Extracted information
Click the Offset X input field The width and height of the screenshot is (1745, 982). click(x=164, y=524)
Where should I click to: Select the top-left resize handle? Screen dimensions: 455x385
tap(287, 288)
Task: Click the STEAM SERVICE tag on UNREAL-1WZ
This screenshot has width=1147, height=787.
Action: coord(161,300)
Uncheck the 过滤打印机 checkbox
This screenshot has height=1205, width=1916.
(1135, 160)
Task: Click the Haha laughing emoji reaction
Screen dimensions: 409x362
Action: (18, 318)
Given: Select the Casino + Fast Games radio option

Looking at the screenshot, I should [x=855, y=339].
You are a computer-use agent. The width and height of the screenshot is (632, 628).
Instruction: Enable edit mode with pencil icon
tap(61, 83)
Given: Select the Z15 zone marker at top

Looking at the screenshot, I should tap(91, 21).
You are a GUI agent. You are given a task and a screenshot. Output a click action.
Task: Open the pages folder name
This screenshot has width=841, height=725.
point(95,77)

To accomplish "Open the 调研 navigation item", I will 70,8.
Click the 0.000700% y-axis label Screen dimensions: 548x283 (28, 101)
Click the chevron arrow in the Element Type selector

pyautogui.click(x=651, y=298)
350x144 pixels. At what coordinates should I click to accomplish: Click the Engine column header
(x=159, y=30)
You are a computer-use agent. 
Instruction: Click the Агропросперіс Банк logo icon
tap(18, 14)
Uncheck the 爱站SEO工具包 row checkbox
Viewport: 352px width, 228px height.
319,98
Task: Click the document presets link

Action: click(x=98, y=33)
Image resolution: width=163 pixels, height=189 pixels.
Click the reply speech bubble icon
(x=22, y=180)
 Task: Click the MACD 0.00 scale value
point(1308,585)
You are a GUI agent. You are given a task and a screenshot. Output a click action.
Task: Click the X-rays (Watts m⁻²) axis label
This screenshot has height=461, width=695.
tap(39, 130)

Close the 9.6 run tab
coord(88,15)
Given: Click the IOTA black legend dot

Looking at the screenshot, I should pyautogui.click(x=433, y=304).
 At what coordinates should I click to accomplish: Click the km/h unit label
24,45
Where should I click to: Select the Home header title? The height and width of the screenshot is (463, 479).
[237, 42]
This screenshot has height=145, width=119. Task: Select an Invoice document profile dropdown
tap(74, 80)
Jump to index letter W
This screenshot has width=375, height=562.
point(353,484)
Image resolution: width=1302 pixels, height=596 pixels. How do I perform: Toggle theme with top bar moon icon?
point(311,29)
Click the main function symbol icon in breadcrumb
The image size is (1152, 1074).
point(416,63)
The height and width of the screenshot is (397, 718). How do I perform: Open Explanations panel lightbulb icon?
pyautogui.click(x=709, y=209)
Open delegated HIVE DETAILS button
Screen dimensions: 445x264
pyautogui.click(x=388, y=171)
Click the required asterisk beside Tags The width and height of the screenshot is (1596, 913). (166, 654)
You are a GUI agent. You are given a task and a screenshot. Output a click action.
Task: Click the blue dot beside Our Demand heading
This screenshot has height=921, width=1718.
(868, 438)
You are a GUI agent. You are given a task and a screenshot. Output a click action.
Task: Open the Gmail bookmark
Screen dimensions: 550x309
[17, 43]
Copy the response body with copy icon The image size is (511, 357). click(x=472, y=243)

Exercise
Copy out all of the entries above word for word.

Task answer
Click the Offset X input field The width and height of the screenshot is (1745, 982). click(x=164, y=524)
Where should I click to: Select the top-left resize handle? Screen dimensions: 455x385
tap(287, 288)
Task: Click the STEAM SERVICE tag on UNREAL-1WZ
This screenshot has width=1147, height=787.
Action: coord(161,300)
Uncheck the 过滤打印机 checkbox
This screenshot has height=1205, width=1916.
(1135, 160)
Task: Click the Haha laughing emoji reaction
Screen dimensions: 409x362
Action: (18, 318)
Given: Select the Casino + Fast Games radio option

Looking at the screenshot, I should [x=855, y=339].
You are a computer-use agent. The width and height of the screenshot is (632, 628).
Instruction: Enable edit mode with pencil icon
tap(61, 83)
Given: Select the Z15 zone marker at top

Looking at the screenshot, I should tap(91, 21).
You are a GUI agent. You are given a task and a screenshot. Output a click action.
Task: Open the pages folder name
This screenshot has width=841, height=725.
point(95,77)

To accomplish "Open the 调研 navigation item", I will 70,8.
Click the 0.000700% y-axis label Screen dimensions: 548x283 (28, 101)
Click the chevron arrow in the Element Type selector

pyautogui.click(x=651, y=298)
350x144 pixels. At what coordinates should I click to accomplish: Click the Engine column header
(x=159, y=30)
You are a computer-use agent. 
Instruction: Click the Агропросперіс Банк logo icon
tap(18, 14)
Uncheck the 爱站SEO工具包 row checkbox
Viewport: 352px width, 228px height.
319,98
Task: Click the document presets link

Action: click(x=98, y=33)
Image resolution: width=163 pixels, height=189 pixels.
Click the reply speech bubble icon
(x=22, y=180)
 Task: Click the MACD 0.00 scale value
point(1308,585)
You are a GUI agent. You are given a task and a screenshot. Output a click action.
Task: Click the X-rays (Watts m⁻²) axis label
This screenshot has height=461, width=695.
tap(39, 130)

Close the 9.6 run tab
coord(88,15)
Given: Click the IOTA black legend dot

Looking at the screenshot, I should pyautogui.click(x=433, y=304).
 At what coordinates should I click to accomplish: Click the km/h unit label
24,45
Where should I click to: Select the Home header title? The height and width of the screenshot is (463, 479).
[237, 42]
This screenshot has height=145, width=119. Task: Select an Invoice document profile dropdown
tap(74, 80)
Jump to index letter W
This screenshot has width=375, height=562.
point(353,484)
Image resolution: width=1302 pixels, height=596 pixels. How do I perform: Toggle theme with top bar moon icon?
point(311,29)
Click the main function symbol icon in breadcrumb
The image size is (1152, 1074).
point(416,63)
The height and width of the screenshot is (397, 718). How do I perform: Open Explanations panel lightbulb icon?
pyautogui.click(x=709, y=209)
Open delegated HIVE DETAILS button
Screen dimensions: 445x264
pyautogui.click(x=388, y=171)
Click the required asterisk beside Tags The width and height of the screenshot is (1596, 913). (166, 654)
You are a GUI agent. You are given a task and a screenshot. Output a click action.
Task: Click the blue dot beside Our Demand heading
This screenshot has height=921, width=1718.
(868, 438)
You are a GUI agent. You are given a task and a screenshot. Output a click action.
Task: Open the Gmail bookmark
Screen dimensions: 550x309
[17, 43]
Copy the response body with copy icon The image size is (511, 357). click(x=472, y=243)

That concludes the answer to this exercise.